**YOUR TASK**. Retype, exactly as they appear below, the lines between the line holding "This screenshot has width=933, height=561." and the line holding "Add an Action", both ends included.

**SUPPLIED DATA**.

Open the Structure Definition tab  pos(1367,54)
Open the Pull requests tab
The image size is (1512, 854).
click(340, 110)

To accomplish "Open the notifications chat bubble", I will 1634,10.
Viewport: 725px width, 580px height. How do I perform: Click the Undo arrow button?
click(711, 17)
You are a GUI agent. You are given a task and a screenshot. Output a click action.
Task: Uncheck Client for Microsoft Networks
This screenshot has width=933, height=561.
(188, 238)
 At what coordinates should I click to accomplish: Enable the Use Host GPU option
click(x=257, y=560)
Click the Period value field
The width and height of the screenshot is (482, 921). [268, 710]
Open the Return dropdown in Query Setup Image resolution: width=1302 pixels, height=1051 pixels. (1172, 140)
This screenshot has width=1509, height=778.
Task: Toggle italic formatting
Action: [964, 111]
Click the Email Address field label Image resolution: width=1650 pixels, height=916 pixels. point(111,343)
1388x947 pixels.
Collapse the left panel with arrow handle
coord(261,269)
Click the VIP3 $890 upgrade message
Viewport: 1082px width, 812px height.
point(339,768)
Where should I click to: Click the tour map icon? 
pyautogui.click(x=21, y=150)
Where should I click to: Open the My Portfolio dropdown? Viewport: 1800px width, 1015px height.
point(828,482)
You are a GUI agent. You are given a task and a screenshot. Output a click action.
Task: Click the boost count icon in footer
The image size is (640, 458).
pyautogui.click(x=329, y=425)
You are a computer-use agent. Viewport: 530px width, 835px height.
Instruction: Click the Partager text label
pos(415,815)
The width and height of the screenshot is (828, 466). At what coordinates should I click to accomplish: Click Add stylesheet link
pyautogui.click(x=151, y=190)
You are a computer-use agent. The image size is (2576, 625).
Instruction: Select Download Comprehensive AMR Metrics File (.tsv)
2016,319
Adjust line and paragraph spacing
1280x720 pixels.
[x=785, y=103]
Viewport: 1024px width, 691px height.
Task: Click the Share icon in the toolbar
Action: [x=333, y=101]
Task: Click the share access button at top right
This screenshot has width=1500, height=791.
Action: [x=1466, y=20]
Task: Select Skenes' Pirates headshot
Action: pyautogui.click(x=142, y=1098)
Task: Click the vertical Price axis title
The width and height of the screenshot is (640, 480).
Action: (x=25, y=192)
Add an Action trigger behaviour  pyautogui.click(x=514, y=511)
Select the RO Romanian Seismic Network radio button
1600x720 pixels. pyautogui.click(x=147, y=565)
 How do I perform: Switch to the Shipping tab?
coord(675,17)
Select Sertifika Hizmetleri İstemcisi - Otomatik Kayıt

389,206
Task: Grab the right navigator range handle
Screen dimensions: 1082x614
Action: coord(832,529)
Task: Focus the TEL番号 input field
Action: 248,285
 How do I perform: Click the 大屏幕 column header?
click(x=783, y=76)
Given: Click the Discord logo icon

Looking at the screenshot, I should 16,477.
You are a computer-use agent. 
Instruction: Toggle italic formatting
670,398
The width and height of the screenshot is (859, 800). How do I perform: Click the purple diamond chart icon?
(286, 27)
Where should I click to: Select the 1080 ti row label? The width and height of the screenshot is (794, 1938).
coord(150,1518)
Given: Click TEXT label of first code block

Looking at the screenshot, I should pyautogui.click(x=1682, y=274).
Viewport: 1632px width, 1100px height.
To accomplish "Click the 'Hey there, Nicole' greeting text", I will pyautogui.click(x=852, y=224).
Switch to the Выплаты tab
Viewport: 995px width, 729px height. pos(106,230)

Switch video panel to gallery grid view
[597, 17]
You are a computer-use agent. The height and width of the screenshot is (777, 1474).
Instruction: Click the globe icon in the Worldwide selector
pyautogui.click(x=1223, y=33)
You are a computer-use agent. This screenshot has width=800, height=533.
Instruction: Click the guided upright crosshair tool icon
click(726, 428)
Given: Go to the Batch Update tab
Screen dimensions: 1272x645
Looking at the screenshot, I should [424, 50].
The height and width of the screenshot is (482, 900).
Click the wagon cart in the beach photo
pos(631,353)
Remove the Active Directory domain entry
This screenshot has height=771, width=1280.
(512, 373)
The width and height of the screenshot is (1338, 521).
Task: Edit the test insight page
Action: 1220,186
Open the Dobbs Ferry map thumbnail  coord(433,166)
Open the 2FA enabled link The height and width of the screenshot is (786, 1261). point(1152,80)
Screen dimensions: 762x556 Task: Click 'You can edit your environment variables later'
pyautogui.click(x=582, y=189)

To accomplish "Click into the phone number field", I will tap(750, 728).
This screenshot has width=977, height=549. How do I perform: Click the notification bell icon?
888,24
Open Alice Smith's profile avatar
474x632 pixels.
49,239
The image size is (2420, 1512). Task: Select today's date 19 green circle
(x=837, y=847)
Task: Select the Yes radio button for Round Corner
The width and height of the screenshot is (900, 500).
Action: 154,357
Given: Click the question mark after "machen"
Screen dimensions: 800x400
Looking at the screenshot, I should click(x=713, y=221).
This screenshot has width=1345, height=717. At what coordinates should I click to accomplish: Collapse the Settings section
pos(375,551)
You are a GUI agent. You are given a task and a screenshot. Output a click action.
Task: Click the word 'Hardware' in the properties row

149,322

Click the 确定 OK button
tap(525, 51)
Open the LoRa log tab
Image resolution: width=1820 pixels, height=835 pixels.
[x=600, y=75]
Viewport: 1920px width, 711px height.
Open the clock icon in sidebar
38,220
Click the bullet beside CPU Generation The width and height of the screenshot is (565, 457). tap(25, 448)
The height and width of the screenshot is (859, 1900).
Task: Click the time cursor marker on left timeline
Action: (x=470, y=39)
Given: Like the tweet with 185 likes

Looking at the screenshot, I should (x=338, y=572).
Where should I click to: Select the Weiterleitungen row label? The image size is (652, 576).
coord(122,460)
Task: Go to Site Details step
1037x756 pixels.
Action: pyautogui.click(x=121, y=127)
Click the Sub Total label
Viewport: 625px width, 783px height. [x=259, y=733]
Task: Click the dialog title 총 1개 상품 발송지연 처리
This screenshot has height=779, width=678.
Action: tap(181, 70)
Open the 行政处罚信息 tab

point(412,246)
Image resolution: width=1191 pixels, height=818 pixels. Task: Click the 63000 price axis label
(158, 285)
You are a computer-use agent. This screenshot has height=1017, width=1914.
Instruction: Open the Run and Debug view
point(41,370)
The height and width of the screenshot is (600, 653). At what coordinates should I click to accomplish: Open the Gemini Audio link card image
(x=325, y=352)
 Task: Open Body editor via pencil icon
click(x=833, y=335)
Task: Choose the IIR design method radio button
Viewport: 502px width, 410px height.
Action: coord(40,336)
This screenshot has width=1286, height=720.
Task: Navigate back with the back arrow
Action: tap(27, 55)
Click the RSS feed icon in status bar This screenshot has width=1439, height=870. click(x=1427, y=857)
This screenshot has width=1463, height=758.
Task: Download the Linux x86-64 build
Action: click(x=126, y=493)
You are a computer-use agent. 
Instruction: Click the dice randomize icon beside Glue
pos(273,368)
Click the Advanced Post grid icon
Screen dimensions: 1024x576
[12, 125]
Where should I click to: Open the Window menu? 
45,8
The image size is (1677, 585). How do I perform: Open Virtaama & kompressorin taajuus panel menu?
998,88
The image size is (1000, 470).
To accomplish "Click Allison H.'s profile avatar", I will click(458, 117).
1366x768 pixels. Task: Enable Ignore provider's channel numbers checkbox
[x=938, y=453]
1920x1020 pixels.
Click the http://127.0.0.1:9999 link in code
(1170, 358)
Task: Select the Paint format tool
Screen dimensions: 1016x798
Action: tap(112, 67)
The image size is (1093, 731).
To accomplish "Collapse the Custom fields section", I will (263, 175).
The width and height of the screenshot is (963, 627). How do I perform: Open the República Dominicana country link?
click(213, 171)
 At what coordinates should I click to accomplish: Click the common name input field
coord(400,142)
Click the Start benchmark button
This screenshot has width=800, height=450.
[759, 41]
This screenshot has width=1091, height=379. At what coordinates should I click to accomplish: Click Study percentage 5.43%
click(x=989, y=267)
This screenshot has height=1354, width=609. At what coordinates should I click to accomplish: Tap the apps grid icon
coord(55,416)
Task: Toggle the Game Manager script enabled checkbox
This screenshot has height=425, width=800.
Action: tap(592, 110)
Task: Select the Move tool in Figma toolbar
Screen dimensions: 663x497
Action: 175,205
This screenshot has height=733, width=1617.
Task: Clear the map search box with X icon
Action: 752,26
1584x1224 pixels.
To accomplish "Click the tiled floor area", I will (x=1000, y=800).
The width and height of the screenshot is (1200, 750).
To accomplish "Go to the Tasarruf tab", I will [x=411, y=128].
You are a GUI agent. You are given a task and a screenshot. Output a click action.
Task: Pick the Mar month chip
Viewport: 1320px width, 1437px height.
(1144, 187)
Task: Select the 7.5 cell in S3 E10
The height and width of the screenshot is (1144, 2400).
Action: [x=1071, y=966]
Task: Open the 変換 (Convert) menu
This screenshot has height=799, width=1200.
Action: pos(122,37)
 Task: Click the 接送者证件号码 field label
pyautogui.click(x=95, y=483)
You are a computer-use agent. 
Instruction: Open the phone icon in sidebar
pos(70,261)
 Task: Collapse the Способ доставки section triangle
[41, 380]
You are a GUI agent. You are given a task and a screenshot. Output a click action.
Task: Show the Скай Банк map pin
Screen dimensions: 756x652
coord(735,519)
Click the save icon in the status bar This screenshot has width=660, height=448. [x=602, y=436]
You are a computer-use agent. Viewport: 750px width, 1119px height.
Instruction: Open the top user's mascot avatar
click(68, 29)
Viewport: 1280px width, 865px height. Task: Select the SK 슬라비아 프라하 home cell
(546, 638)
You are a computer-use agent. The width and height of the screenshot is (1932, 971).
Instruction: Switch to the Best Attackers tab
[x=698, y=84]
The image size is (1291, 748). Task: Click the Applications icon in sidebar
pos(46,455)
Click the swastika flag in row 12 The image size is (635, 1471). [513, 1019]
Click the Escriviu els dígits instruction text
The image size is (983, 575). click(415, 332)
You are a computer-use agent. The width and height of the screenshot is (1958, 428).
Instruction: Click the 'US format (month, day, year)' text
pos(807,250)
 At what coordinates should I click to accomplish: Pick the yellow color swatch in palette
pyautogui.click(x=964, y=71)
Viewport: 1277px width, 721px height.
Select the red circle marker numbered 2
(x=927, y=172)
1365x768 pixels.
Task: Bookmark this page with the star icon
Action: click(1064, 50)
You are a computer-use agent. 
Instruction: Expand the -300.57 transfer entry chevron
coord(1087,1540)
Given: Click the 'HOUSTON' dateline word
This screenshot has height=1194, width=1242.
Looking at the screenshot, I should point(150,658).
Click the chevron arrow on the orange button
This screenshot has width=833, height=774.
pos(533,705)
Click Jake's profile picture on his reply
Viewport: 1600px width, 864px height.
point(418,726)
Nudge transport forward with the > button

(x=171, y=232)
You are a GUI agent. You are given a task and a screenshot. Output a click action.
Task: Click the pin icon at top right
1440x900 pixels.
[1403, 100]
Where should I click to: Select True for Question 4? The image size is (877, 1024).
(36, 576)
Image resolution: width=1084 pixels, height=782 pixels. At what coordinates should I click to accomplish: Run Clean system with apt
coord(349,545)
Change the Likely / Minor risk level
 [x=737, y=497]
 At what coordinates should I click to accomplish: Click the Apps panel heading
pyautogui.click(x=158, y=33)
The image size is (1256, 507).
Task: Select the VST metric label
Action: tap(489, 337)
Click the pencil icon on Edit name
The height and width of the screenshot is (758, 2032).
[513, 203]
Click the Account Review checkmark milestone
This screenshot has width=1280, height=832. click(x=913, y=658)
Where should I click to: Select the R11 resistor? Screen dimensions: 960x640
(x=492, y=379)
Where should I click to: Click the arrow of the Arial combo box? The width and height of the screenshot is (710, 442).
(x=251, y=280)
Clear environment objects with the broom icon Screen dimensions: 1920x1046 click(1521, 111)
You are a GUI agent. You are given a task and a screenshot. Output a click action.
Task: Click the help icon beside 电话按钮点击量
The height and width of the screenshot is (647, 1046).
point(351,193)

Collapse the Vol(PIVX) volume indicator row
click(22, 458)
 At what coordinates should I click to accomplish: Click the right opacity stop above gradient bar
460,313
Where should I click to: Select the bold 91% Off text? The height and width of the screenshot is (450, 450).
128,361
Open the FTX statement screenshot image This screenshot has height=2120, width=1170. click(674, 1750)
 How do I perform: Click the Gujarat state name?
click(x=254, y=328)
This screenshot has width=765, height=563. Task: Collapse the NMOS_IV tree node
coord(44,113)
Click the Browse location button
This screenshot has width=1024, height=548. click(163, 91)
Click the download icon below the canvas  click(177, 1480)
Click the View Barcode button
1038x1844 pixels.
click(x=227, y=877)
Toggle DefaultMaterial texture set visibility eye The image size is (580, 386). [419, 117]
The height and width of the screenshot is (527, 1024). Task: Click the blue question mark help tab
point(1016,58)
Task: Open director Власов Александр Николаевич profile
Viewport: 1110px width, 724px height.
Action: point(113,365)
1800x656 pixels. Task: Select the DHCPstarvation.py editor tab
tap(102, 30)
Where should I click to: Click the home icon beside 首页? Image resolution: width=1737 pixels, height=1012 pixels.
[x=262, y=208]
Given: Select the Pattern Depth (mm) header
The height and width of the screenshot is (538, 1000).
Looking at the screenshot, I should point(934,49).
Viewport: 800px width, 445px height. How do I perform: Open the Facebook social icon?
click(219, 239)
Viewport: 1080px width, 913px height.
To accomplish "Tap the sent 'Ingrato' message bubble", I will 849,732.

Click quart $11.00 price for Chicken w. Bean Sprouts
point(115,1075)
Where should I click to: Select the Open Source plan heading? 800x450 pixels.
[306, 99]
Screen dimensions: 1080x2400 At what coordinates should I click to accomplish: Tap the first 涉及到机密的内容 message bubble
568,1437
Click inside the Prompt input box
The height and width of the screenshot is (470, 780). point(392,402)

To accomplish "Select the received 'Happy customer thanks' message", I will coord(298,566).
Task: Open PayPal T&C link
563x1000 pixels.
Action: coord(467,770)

**SOLUTION**.
This screenshot has width=933, height=561.
(188, 238)
 At what coordinates should I click to accomplish: Enable the Use Host GPU option
click(x=257, y=560)
Click the Period value field
The width and height of the screenshot is (482, 921). [268, 710]
Open the Return dropdown in Query Setup Image resolution: width=1302 pixels, height=1051 pixels. (1172, 140)
This screenshot has width=1509, height=778.
Task: Toggle italic formatting
Action: [964, 111]
Click the Email Address field label Image resolution: width=1650 pixels, height=916 pixels. point(111,343)
1388x947 pixels.
Collapse the left panel with arrow handle
coord(261,269)
Click the VIP3 $890 upgrade message
Viewport: 1082px width, 812px height.
point(339,768)
Where should I click to: Click the tour map icon? 
pyautogui.click(x=21, y=150)
Where should I click to: Open the My Portfolio dropdown? Viewport: 1800px width, 1015px height.
point(828,482)
You are a GUI agent. You are given a task and a screenshot. Output a click action.
Task: Click the boost count icon in footer
The image size is (640, 458).
pyautogui.click(x=329, y=425)
You are a computer-use agent. Viewport: 530px width, 835px height.
Instruction: Click the Partager text label
pos(415,815)
The width and height of the screenshot is (828, 466). At what coordinates should I click to accomplish: Click Add stylesheet link
pyautogui.click(x=151, y=190)
You are a computer-use agent. The image size is (2576, 625).
Instruction: Select Download Comprehensive AMR Metrics File (.tsv)
2016,319
Adjust line and paragraph spacing
1280x720 pixels.
[x=785, y=103]
Viewport: 1024px width, 691px height.
Task: Click the Share icon in the toolbar
Action: [x=333, y=101]
Task: Click the share access button at top right
This screenshot has width=1500, height=791.
Action: [x=1466, y=20]
Task: Select Skenes' Pirates headshot
Action: pyautogui.click(x=142, y=1098)
Task: Click the vertical Price axis title
The width and height of the screenshot is (640, 480).
Action: (x=25, y=192)
Add an Action trigger behaviour  pyautogui.click(x=514, y=511)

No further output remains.